TASK TO COMPLETE:
State how many lines of the material below contain the word "inside". Add nothing else.
****
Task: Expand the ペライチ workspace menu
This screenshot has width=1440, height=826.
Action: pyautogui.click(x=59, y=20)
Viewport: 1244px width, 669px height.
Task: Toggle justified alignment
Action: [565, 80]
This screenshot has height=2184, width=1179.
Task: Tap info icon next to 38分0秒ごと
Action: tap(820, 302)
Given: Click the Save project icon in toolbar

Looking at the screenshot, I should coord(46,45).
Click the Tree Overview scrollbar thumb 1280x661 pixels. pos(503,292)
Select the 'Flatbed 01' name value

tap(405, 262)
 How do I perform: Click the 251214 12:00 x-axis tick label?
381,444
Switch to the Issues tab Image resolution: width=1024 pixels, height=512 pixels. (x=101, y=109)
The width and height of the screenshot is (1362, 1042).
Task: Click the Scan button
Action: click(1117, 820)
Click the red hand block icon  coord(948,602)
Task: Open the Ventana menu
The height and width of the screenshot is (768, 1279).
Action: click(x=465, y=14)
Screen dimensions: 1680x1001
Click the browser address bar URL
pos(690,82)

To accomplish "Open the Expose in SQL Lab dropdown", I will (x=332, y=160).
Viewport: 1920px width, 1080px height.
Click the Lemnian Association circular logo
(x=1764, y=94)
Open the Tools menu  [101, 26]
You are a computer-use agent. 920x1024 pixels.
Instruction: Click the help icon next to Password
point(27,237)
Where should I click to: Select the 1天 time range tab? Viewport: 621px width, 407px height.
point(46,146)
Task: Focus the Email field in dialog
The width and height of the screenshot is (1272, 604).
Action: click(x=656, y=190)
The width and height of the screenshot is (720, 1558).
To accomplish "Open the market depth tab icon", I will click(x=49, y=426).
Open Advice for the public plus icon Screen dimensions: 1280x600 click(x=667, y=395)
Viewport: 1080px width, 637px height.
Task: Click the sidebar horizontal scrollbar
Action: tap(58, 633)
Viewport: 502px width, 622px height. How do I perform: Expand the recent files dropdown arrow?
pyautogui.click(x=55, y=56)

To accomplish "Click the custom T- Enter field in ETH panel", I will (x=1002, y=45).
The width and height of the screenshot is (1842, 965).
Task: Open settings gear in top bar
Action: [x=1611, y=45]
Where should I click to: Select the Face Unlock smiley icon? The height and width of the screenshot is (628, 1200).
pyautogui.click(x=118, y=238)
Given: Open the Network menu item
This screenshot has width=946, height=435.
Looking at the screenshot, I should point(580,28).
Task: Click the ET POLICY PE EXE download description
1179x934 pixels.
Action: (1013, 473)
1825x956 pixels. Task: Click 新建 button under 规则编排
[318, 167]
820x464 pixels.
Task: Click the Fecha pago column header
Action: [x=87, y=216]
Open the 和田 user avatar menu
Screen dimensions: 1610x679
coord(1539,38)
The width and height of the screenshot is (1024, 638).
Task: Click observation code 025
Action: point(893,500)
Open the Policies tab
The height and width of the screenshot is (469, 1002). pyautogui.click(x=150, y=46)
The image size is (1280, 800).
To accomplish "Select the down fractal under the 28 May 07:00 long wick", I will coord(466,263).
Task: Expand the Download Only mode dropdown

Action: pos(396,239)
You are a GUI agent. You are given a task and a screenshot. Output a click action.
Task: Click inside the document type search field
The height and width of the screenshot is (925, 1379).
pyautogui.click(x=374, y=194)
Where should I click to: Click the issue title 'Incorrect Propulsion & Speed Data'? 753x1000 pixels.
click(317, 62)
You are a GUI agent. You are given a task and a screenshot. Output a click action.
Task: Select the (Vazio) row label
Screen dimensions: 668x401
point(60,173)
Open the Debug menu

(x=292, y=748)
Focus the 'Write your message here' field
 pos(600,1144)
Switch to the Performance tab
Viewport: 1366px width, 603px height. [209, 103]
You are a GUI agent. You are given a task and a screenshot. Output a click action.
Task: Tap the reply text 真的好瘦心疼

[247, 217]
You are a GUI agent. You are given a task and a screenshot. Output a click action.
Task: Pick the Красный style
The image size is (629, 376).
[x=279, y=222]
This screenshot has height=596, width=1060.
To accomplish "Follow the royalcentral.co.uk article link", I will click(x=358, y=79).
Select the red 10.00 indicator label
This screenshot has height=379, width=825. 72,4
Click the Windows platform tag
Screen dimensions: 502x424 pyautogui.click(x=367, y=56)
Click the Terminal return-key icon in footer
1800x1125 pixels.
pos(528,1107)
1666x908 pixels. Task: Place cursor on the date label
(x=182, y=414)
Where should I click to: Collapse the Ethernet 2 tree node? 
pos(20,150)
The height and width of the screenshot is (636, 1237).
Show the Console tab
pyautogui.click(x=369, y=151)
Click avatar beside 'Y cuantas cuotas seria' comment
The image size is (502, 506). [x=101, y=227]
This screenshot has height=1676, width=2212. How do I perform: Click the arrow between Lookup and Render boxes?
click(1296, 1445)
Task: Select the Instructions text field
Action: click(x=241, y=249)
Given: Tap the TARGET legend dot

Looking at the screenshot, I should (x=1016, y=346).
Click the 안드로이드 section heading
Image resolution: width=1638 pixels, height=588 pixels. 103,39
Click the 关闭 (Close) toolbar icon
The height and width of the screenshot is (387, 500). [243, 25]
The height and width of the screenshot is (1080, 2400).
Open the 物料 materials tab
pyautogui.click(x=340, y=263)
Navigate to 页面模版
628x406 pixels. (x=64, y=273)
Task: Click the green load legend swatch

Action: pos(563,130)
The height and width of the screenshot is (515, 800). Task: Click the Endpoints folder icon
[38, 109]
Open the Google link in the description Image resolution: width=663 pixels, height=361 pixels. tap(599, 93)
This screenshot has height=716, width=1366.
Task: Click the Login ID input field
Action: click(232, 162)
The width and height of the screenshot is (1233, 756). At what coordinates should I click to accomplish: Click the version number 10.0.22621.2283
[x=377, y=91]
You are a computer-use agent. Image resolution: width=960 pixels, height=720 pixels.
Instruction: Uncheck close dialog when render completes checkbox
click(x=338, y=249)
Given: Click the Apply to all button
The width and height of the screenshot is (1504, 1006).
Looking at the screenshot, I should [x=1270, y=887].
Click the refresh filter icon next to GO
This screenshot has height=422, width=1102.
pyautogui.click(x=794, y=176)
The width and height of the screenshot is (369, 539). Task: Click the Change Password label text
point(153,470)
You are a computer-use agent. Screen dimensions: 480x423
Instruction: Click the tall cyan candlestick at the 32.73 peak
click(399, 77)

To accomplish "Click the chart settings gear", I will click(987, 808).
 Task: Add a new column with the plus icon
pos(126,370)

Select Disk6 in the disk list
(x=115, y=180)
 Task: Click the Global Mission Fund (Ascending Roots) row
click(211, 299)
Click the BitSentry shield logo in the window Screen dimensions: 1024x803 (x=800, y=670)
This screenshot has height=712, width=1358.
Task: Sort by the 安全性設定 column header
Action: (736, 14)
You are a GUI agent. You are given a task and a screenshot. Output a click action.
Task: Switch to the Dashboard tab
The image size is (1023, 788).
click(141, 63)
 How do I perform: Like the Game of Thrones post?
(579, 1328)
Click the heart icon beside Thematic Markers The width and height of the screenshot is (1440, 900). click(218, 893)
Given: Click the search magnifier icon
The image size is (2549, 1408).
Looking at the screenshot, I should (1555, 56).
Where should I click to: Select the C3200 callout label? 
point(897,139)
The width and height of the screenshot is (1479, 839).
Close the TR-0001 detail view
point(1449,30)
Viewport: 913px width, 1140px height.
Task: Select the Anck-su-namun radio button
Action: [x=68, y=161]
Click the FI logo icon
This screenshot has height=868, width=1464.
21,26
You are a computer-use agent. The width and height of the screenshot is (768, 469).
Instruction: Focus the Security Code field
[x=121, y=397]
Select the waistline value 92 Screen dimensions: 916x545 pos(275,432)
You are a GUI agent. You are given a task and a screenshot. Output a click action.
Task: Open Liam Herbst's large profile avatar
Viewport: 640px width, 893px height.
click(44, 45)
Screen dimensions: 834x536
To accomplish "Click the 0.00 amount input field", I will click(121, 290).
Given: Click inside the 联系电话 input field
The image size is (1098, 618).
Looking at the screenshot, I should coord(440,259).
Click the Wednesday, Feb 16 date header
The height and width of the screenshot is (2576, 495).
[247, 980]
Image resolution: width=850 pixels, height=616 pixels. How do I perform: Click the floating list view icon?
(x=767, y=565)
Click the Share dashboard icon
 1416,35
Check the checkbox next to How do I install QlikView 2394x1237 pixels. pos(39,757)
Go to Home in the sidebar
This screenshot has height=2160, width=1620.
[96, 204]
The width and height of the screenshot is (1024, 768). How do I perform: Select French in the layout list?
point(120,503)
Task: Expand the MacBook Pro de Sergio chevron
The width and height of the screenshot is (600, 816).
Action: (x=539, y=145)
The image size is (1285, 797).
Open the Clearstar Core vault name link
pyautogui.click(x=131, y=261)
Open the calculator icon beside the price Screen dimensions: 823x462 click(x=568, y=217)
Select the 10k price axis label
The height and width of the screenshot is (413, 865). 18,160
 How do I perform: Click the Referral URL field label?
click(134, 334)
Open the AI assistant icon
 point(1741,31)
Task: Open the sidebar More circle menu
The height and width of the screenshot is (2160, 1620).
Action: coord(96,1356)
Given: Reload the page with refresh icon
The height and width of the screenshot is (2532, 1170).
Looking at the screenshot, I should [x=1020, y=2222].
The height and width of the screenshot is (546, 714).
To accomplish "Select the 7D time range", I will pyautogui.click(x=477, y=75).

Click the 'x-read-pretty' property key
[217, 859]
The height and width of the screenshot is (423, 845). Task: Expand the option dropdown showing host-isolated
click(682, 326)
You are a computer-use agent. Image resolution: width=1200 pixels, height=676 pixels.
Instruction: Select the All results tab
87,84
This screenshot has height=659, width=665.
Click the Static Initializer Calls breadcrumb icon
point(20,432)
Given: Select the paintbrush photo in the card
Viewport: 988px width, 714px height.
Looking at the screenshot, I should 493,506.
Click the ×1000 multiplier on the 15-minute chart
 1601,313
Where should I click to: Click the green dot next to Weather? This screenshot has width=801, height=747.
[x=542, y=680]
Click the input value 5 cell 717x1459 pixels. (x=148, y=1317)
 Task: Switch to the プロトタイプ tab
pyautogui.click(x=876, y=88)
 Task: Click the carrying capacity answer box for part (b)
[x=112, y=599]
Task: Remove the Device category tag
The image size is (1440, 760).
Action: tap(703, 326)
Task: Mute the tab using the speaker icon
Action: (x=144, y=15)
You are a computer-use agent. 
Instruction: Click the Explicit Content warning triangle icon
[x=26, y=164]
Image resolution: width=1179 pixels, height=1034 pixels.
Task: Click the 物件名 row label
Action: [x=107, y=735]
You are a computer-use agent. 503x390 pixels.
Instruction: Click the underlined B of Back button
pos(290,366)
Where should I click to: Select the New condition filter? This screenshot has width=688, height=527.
****
ANSWER:
2